El sofisma de Juárez

El sofisma de Juárez

México: un país que reniega de su pasado español con vehemencia, pero lo hace en perfecto español. 

Un país que se envuelve en un nacionalismo construido no sobre la memoria, sino sobre el olvido, sobre mitos repetidos hasta volverse dogma. México no se puede entender sin España. Intentar narrar su historia sin referirse a la presencia hispana es como pretender contar una vida sin mencionar al padre: se mutila el origen, se deforma la identidad.

El relato oficial mexicano ha convertido la conquista en un trauma perpetuo, una herida abierta que sirve para justificar todos los males presentes. Pero los hechos, cuando se revisan sin apasionamiento, desmontan muchas de las narrativas predominantes. Por ejemplo, la llamada independencia de México no ocurrió el 16 de septiembre de 1810, día en que se celebra el Grito de Dolores, sino que fue un proceso largo, complejo y plagado de contradicciones que culminó hasta 1821 con la entrada del Ejército Trigarante a la Ciudad de México. Y a diferencia de lo que se enseña en las escuelas, los verdaderos artífices de la independencia no fueron los insurgentes idealizados, sino una alianza entre criollos conservadores y el alto clero, que pactaron con Iturbide la ruptura con la metrópoli, en parte porque España había abrazado el liberalismo en 1820.

__Tarea planteada a__: Cuenta cuántas líneas de los registros contienen la palabra "icon", distinguiendo mayúsculas de minúsculas. Da solo el número.

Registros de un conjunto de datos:
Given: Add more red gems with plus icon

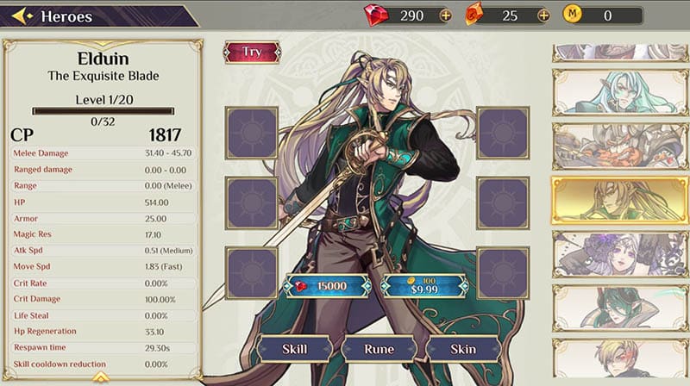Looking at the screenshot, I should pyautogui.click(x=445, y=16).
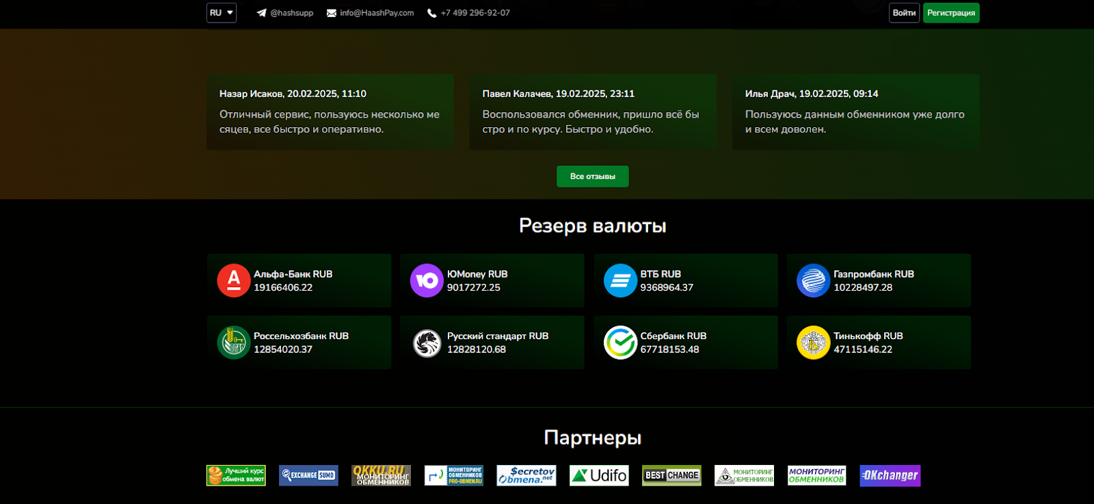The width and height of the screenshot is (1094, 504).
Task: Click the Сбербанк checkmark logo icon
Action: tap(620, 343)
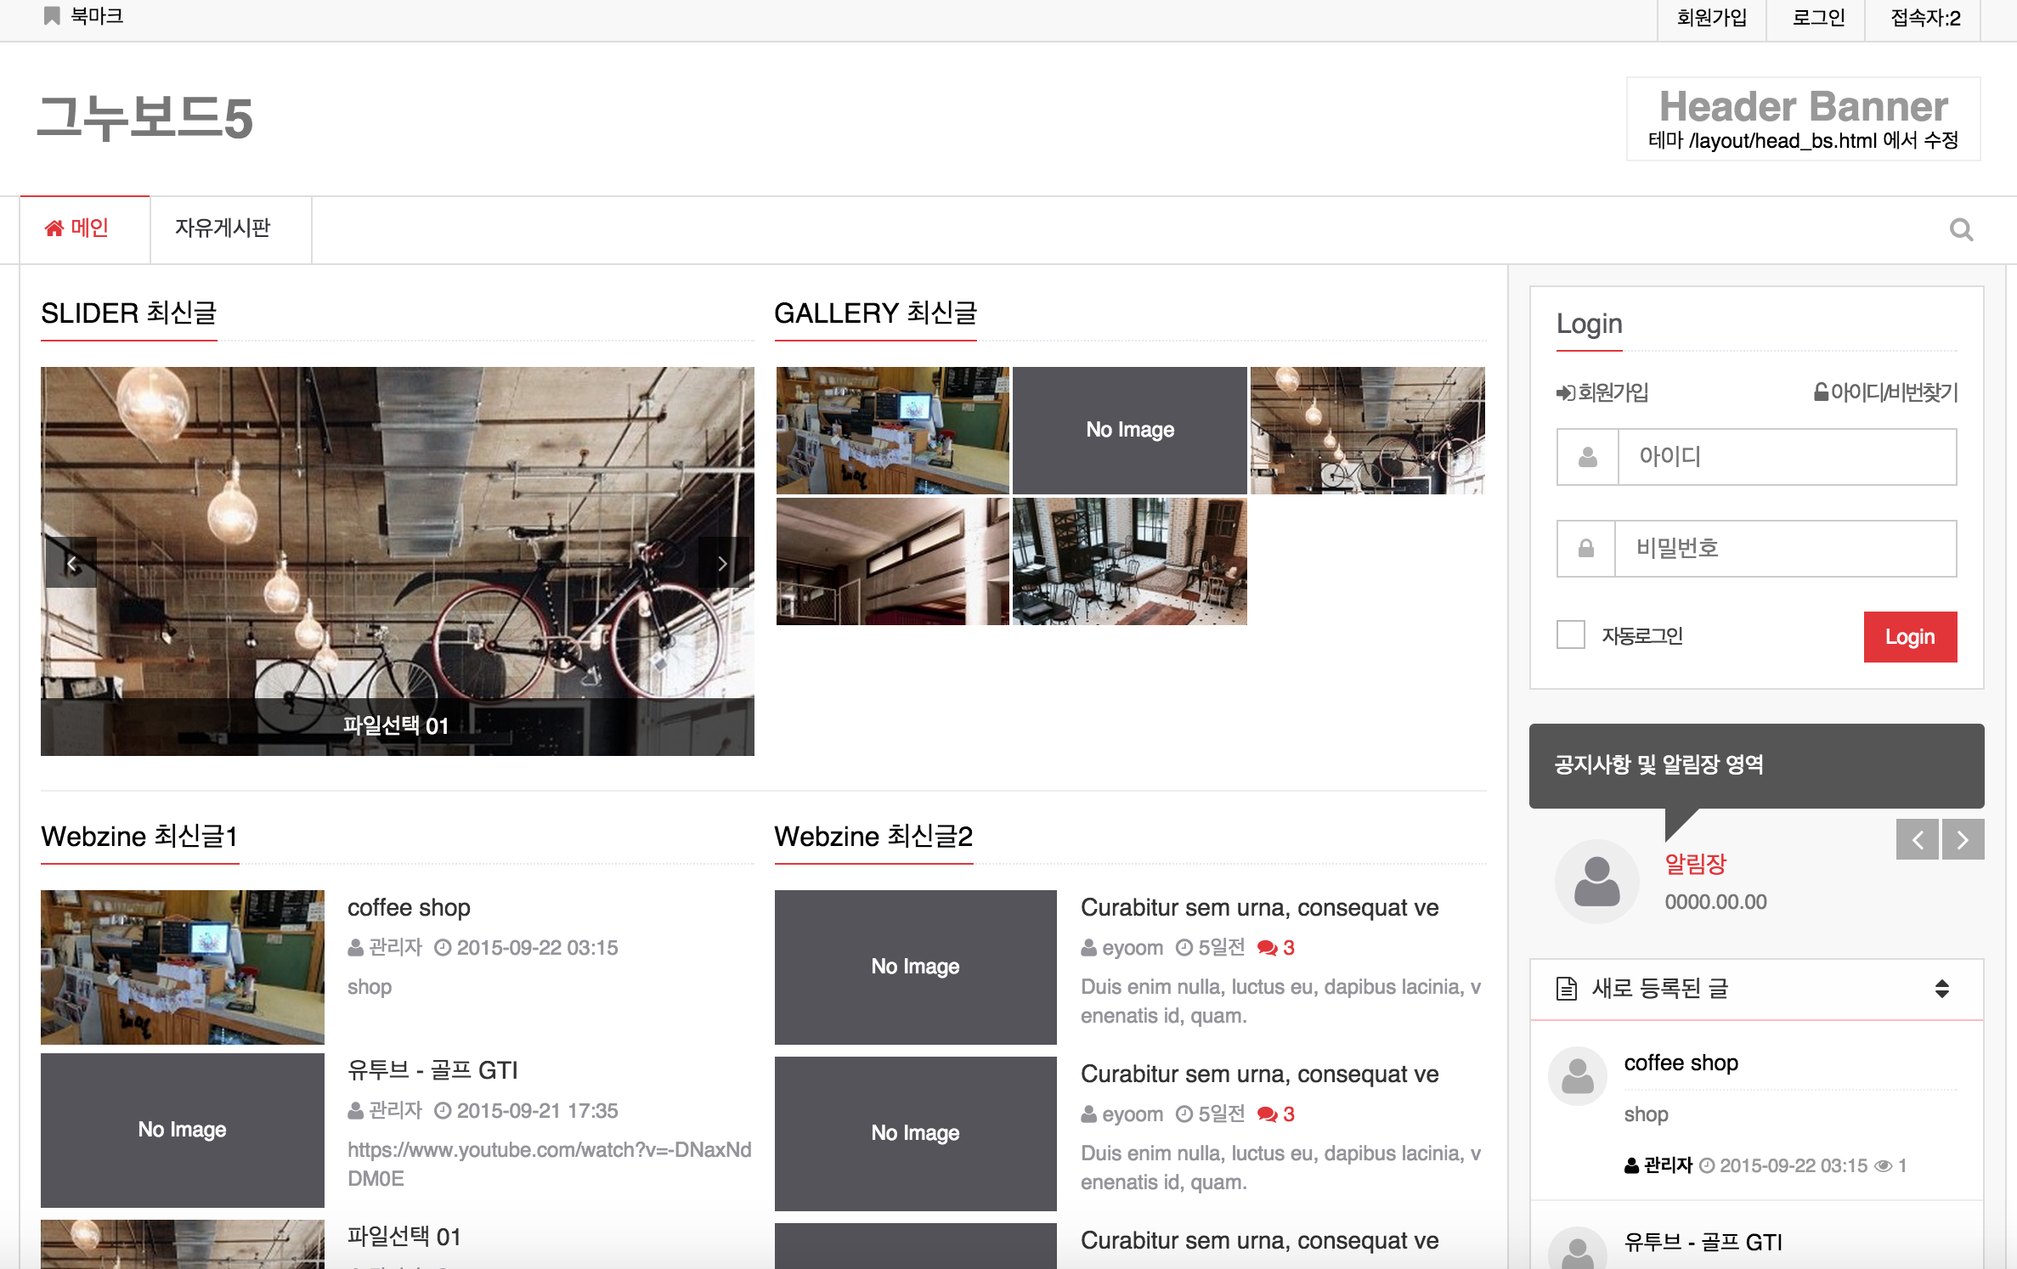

__Tarea planteada b__: Según el texto sobre el pasado español de México, ¿con qué hecho culminó en 1821 el proceso de independencia?

__Solución propuesta a__: 2

__Solución propuesta b__: Con la entrada del Ejército Trigarante a la Ciudad de México.